What You Should Do Right Now
If you or someone you love is taking diphenhydramine, doxylamine, or chlorpheniramine regularly - even just a few times a week - here’s what to do:- Check the label. Look for “diphenhydramine,” “doxylamine,” or “anticholinergic” on the drug facts panel.
- Ask your doctor or pharmacist. Say: “Is this drug anticholinergic? Is there a safer alternative?”
- Switch to a second-gen antihistamine. If it’s for allergies, go with loratadine or cetirizine. If it’s for sleep, try melatonin or talk about CBT-I.
- Review all meds. Get a full list of everything you take. Add up the ACB scores. If it’s 3 or higher, talk to your doctor about cutting back.
- Don’t quit cold turkey. Stopping diphenhydramine suddenly can cause rebound insomnia. Taper slowly under medical supervision.

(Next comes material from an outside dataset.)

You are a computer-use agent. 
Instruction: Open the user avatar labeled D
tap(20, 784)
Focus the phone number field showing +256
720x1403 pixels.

There’s no need to panic. But there’s every reason to act. The science isn’t settled. But the advice from experts is clear: avoid first-gen antihistamines in older adults. The risks are real. The alternatives exist. And your brain deserves better than a pill that makes you sleepy tonight - and might hurt you tomorrow.
Samuel Mendoza
January 20, 2026 AT 01:44Stop panicking. The study they cited had a 3.8% vs 1% rate - that’s not a crisis, it’s noise. People who take Benadryl nightly are already the ones with poor sleep hygiene, chronic pain, or depression - all of which raise dementia risk. Correlation isn’t causation, and you’re selling fear to sell supplements.
Glenda Marínez Granados
January 20, 2026 AT 21:26So let me get this straight… we’re supposed to trust a medical establishment that told us smoking was ‘good for the nerves’ and that estrogen was a fountain of youth… and now they’re telling us Benadryl is the devil? 😏
Next they’ll ban aspirin because ‘it might cause existential dread.’
Yuri Hyuga
January 21, 2026 AT 16:43Let’s reframe this: it’s not about fear - it’s about empowerment. 🌱
If you’re taking diphenhydramine for sleep, you’re not ‘just using an OTC aid’ - you’re using a band-aid on a broken system. The real win? Finding CBT-I. It’s not glamorous, but it’s life-changing. I’ve seen 70-year-olds reclaim their nights - no pills, no guilt, just better sleep. You deserve that peace. Start small. Talk to your pharmacist today. You’ve got this.
MARILYN ONEILL
January 21, 2026 AT 20:33I read the whole thing and honestly? This is just another way for doctors to make money. Melatonin? That’s a supplement. CBT-I? That’s expensive. Benadryl is $5 and works. If you’re old enough to need sleep, you’re old enough to deal with a little drowsiness. Stop overcomplicating everything.
Coral Bosley
January 22, 2026 AT 14:30My grandma took Benadryl for 15 years. She never had dementia. She had arthritis, depression, and a dog that barked at 3 a.m. She wasn’t taking it because she was stupid - she was taking it because she was tired. Now they want her to sit in a room for 8 weeks talking about her ‘sleep hygiene’? Give me a break. This isn’t prevention - it’s condescension wrapped in jargon.
Steve Hesketh
January 24, 2026 AT 10:01Brothers and sisters - I want you to pause for a second. 🤲
There are millions of people - especially in communities without access to specialists - who rely on these pills because they have no other choice. We can’t shame them. We can’t just say ‘switch to melatonin’ when your local pharmacy doesn’t carry it and your doctor won’t return your call. Let’s fix the system - not the person. We need more clinics, more education, more compassion. This isn’t about blame - it’s about care.